I became hatred and pain. Agony and regret. I swallowed it faster than it could swallow me. I became it. Inflicted it. Hurt people, hurt people and all that shit. I hurt her. I’m going to continue to do so until I’m dead. I’m going to do it because I have to. It’s what she needs from me. Even though the desire to hurt her, punish her for her eyes being like his has long been traded for the one thing I couldn’t offer him when he needed it most.
Protection.
Nothing has changed for Reverie, but I don’t hold it against her. Someone like me doesn’t need to be adored in return. In fact, I’m quite positive it’s better this way.
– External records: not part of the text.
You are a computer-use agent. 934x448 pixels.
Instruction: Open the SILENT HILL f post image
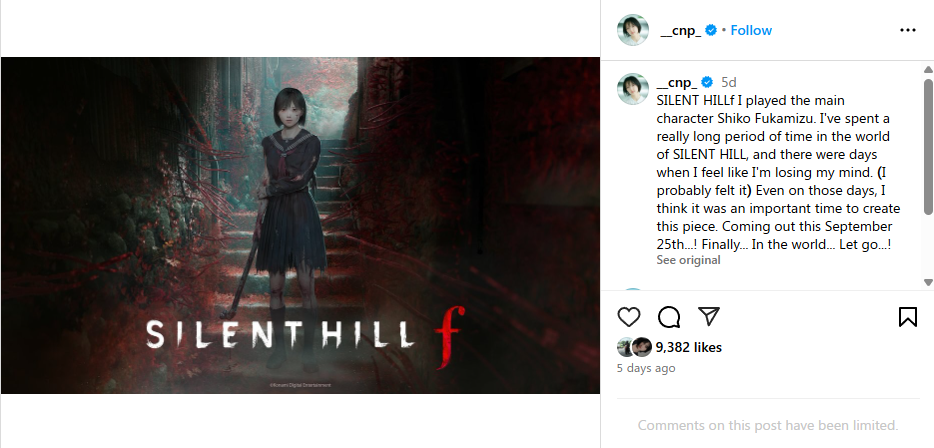300,225
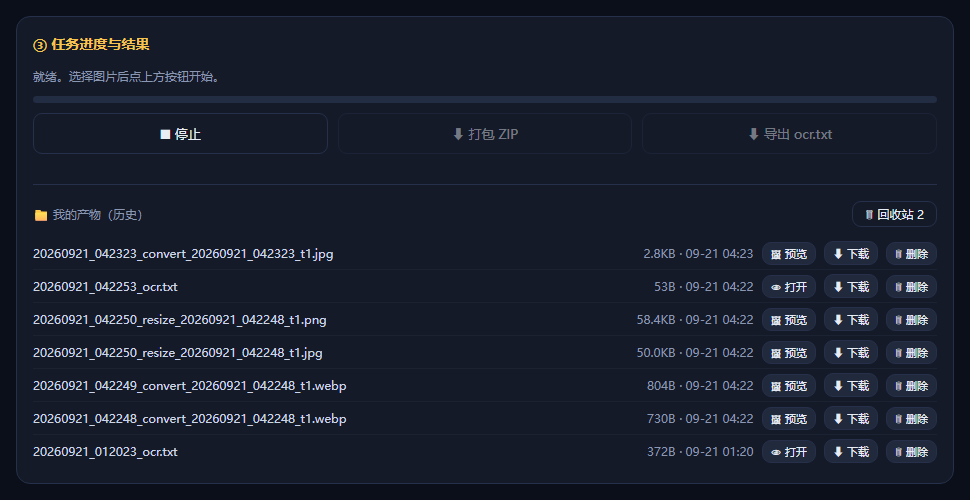Screen dimensions: 970x500
Task: Preview the convert_20260921_042323_t1.jpg file
Action: click(x=789, y=254)
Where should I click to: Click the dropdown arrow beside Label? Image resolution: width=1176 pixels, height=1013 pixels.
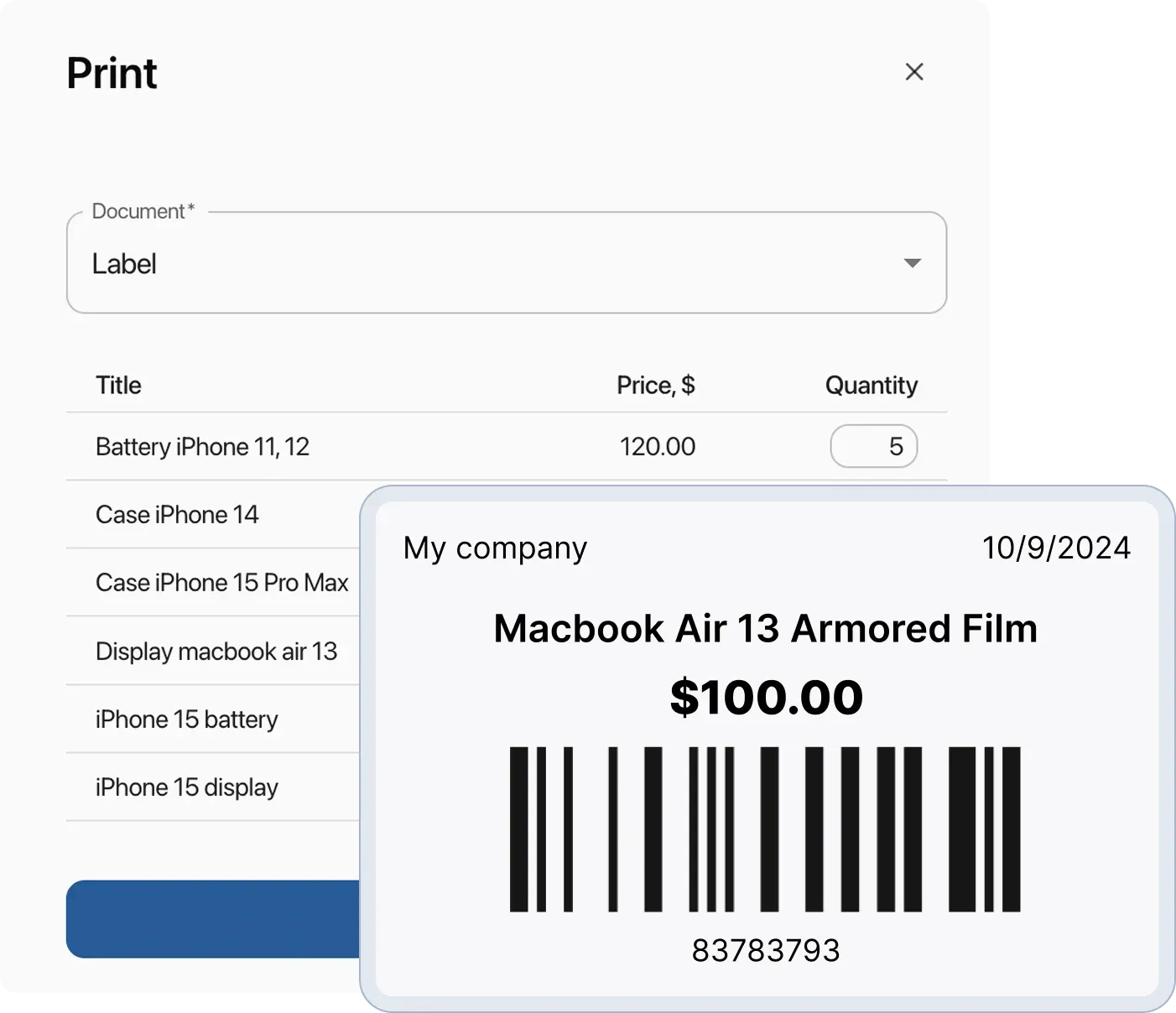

“How do you protect someone that wants to die?” I whisper it to her as my hand snakes towards her clit, savoring the journey there. The way her skin feels, the swell of her wide hips and the slickness in her core.
But she’s a part of this world… and deserves to die in it. It’s the right thing to give her what she wants. I’ve never been too concerned with doing the right thing. Even with my questionable moral compass, killing thousands for the sake of revenge isn’t the right thing. I know I couldn’t make the idea of that fill me with any apprehension if I tried. The idea of letting her die there… without knowing how to read, without seeing the sun…
Reverie deserves the sun far more than I ever did.
Her moan fills the room, drowning out the buzzing of ads, announcements and clatter from the street outside. When my eyes leave her body long enough to find hers, they’re staring straight up. Out of the hole in the ceiling of the dilapidated safe house. Myhomebefore they took everything that made it that. Her eyes follow the drifting signs, the long never-ending track of the tube. Flyers and hover buses. I want her attention on me instead. Where it was all last night before her eyes grew too heavy to force open and she passed out on my chest.
“Eyes on me, sweetling.” I order softly, watching as she obeys, like the good girl she is.
She gasps as I quicken my pace. What was a gentle slide in and out becomes hungrier, demanding. It’s hard to pretend when she’s awake, when she looks at me and feels nothing at all. I slip out long enough to lift her above me, sliding her back down on my cock as she lets out the sexiest little whimper.
My fingers dig into her supple flesh as I rock up into her. Her breasts heaving as her long hair blankets us. “It’s a shame I won’t be able to collect your eyes. They would’ve been one of my favorite pieces.”
Some emotion I don’t understand passes over her face, brought about by my tentative confession. It's gone quicker than it appeared. I let the waves of pleasure wash out everything else, especially the pain. The way she’s worked herself under my skin like a fucking rib spreader should scare the shit out of me. She’s torn me apart instead of the opposite. I can’t bring myself to be annoyed by it at all anymore. It’s like she was always meant to be there, a chronic terminal illness of sorts. A sexy terminal illness, with a great ass.